> _AIM_
Recast the records below as a Markdown table with two columns, Row and Text, giving each non-blank line its own numbered row in order and leaving out blank lines.
— BEGIN —
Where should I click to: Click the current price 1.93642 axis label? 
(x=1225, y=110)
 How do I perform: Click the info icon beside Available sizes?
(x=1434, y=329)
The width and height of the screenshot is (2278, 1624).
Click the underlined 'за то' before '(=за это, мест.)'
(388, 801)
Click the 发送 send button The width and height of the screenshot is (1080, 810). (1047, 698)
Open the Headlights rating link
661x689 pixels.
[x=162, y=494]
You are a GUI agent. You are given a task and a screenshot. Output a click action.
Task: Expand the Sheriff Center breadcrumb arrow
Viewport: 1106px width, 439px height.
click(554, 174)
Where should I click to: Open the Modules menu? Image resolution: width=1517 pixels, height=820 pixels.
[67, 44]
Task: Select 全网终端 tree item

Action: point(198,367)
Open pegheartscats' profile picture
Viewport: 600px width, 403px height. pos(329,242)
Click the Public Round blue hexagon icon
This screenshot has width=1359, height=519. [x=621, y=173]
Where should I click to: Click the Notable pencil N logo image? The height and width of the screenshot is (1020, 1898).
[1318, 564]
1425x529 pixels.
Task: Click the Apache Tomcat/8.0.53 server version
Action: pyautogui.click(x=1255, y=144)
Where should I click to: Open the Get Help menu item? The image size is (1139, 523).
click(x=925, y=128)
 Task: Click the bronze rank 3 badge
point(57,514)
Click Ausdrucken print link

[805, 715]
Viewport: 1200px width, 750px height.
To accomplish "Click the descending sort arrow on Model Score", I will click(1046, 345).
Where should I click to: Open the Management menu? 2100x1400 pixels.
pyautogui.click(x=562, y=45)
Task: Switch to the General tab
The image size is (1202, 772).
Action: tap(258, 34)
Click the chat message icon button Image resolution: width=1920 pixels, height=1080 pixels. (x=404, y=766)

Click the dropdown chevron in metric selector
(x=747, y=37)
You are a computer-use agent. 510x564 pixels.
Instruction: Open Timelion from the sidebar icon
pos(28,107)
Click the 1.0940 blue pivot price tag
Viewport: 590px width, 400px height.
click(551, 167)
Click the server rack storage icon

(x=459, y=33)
— END —
> _SOLUTION_
| Row | Text |
|---|---|
| 1 | Where should I click to: Click the current price 1.93642 axis label?  |
| 2 | (x=1225, y=110) |
| 3 |  How do I perform: Click the info icon beside Available sizes? |
| 4 | (x=1434, y=329) |
| 5 | The width and height of the screenshot is (2278, 1624). |
| 6 | Click the underlined 'за то' before '(=за это, мест.)' |
| 7 | (388, 801) |
| 8 | Click the 发送 send button The width and height of the screenshot is (1080, 810). (1047, 698) |
| 9 | Open the Headlights rating link |
| 10 | 661x689 pixels. |
| 11 | [x=162, y=494] |
| 12 | You are a GUI agent. You are given a task and a screenshot. Output a click action. |
| 13 | Task: Expand the Sheriff Center breadcrumb arrow |
| 14 | Viewport: 1106px width, 439px height. |
| 15 | click(554, 174) |
| 16 | Where should I click to: Open the Modules menu? Image resolution: width=1517 pixels, height=820 pixels. |
| 17 | [67, 44] |
| 18 | Task: Select 全网终端 tree item |
| 19 | Action: point(198,367) |
| 20 | Open pegheartscats' profile picture |
| 21 | Viewport: 600px width, 403px height. pos(329,242) |
| 22 | Click the Public Round blue hexagon icon |
| 23 | This screenshot has width=1359, height=519. [x=621, y=173] |
| 24 | Where should I click to: Click the Notable pencil N logo image? The height and width of the screenshot is (1020, 1898). |
| 25 | [1318, 564] |
| 26 | 1425x529 pixels. |
| 27 | Task: Click the Apache Tomcat/8.0.53 server version |
| 28 | Action: pyautogui.click(x=1255, y=144) |
| 29 | Where should I click to: Open the Get Help menu item? The image size is (1139, 523). |
| 30 | click(x=925, y=128) |
| 31 |  Task: Click the bronze rank 3 badge |
| 32 | point(57,514) |
| 33 | Click Ausdrucken print link |
| 34 | [805, 715] |
| 35 | Viewport: 1200px width, 750px height. |
| 36 | To accomplish "Click the descending sort arrow on Model Score", I will click(1046, 345). |
| 37 | Where should I click to: Open the Management menu? 2100x1400 pixels. |
| 38 | pyautogui.click(x=562, y=45) |
| 39 | Task: Switch to the General tab |
| 40 | The image size is (1202, 772). |
| 41 | Action: tap(258, 34) |
| 42 | Click the chat message icon button Image resolution: width=1920 pixels, height=1080 pixels. (x=404, y=766) |
| 43 | Click the dropdown chevron in metric selector |
| 44 | (x=747, y=37) |
| 45 | You are a computer-use agent. 510x564 pixels. |
| 46 | Instruction: Open Timelion from the sidebar icon |
| 47 | pos(28,107) |
| 48 | Click the 1.0940 blue pivot price tag |
| 49 | Viewport: 590px width, 400px height. |
| 50 | click(551, 167) |
| 51 | Click the server rack storage icon |
| 52 | (x=459, y=33) |